We have covered how Tomasulo’s algorithm minimize performance impact of data hazards, we can also improve on control hazards. The key idea is to execute instructions based on branch prediction / speculation. Now the concern is, how to restore the program if the speculation is incorrect.
Tomasulo’s Algorithm with Speculation Overview
Tomasulo’s algorithm introduces a reorder buffer, to separate the “completion” from “commit”. Results can be produced early based on prediction (“completion”), and they can be bypassed to subsequent instructions before permanently modifying CPU state (“commit). Reorder buffer provides a fast mechanism to undo speculative state changes: instructions are committed in order, and reorder buffers and CPU pipelines are flushed if head of reorder buffer is a mispredicted branch.
A diagram of Tomasulo’s Algorithm with speculation from J. Hennessy and D. Patterson is shown below.
The reorder buffer will store:
Instruction type – branch / store / load / register op
Destination field – register number or memory address where results should be committed
Value – temporarily hold result until instruction commits
Ready – indication of results being ready and waiting to be committed
Beside the addition of reorder buffer, the differences between Tomasulo’s Algorithm with and without speculation are:
- The Qi tag of each register will no longer store which reservation station will produce the result; instead, it tracks which reorder buffer entry will commit the result
- Qj, Qk field of reservation station now tracks which reorder buffer entry will have the result
- Vj, Vk field of reservation station can be copied from either register file, or reorder buffer entries. If the value is from reorder buffer entries, these values are speculative.
Instruction Execution in Tomasulo’s Algorithm
In issuing phase, as long as there are available reservation stations and reorder buffer entries, instructions can be issued.
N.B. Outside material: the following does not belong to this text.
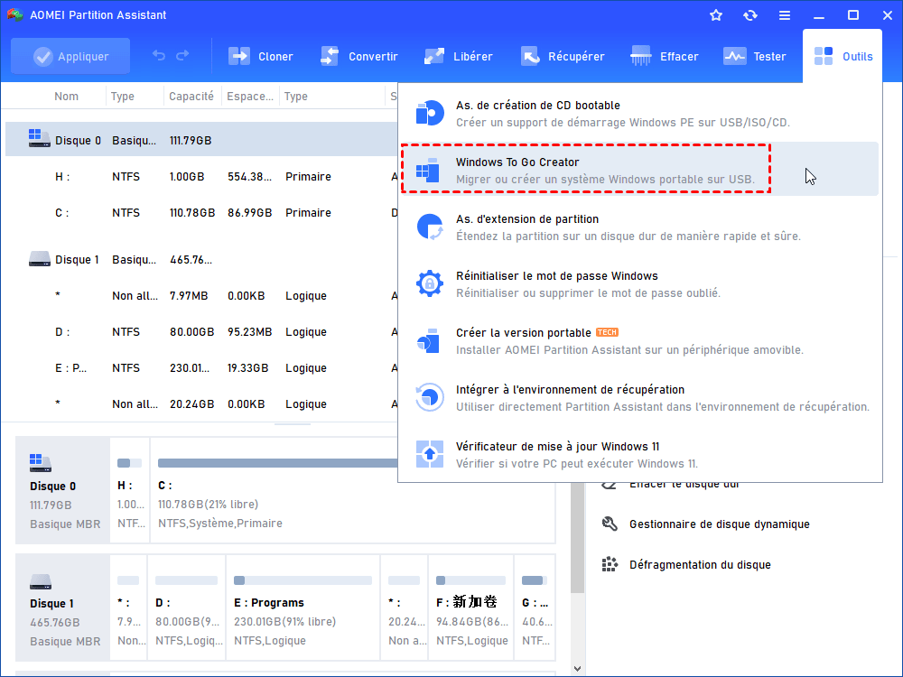Click the Vérificateur de mise à jour Windows 11 icon
Viewport: 903px width, 677px height.
coord(430,454)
Instruction type, operands and ROB entry number are stored in reservation station; instruction type and destination register number are stored in ROB entry; ROB entry number will be stored in destination register Qi tag.
In execution phase, if all operands and the execution unit are available, the operation is performed. For load and store, effective address computation is done in this phase.
In result writing phase, when the result is available and the CDB is free, the result is broadcasted to waiting reservation stations and corresponding ROB entry. Note, results are not written into register file yet.
In commit phase, if the head of ROB is ready and it is not a mispredicted branch, results are allowed to be updated in register file. For store, memory is updated in this phase.
J. Hennessy and D. Patterson have summarized a detailed algorithmic description of Tomasulo’s algorithm with speculation in the table below:
Resolving Data Hazards and Dependencies in Tomasulo’s Algorithm with Speculation
How data hazards are resolved in Tomasulo’s algorithm with speculation is similar to without speculation case. As for data memory dependencies, it is worth some analysis.
Since stores will update memory in program order, WAW and WAR data memory dependencies are eliminated with speculation.
RAW data memory dependency is eliminated since computation of effective addresses of loads with respect to all earlier stores is in program order. In addition, a load is not allowed to initiate the second step of execution if any active ROB entry is occupied by a store to the same memory address.
To check the understanding of speculation, interviewer will often focus on the concept of “completion” and “commit” separation, and how data memory dependencies are resolved.
The use of reorder buffer can also be extended from Tomasulo’s algorithm, and interviewer can even ask follow up questions about how to size reorder buffer, etc.
We highly recommend readers to refer to J. Hennessy and D. Patterson’s book, Computer Architecture, for more detail.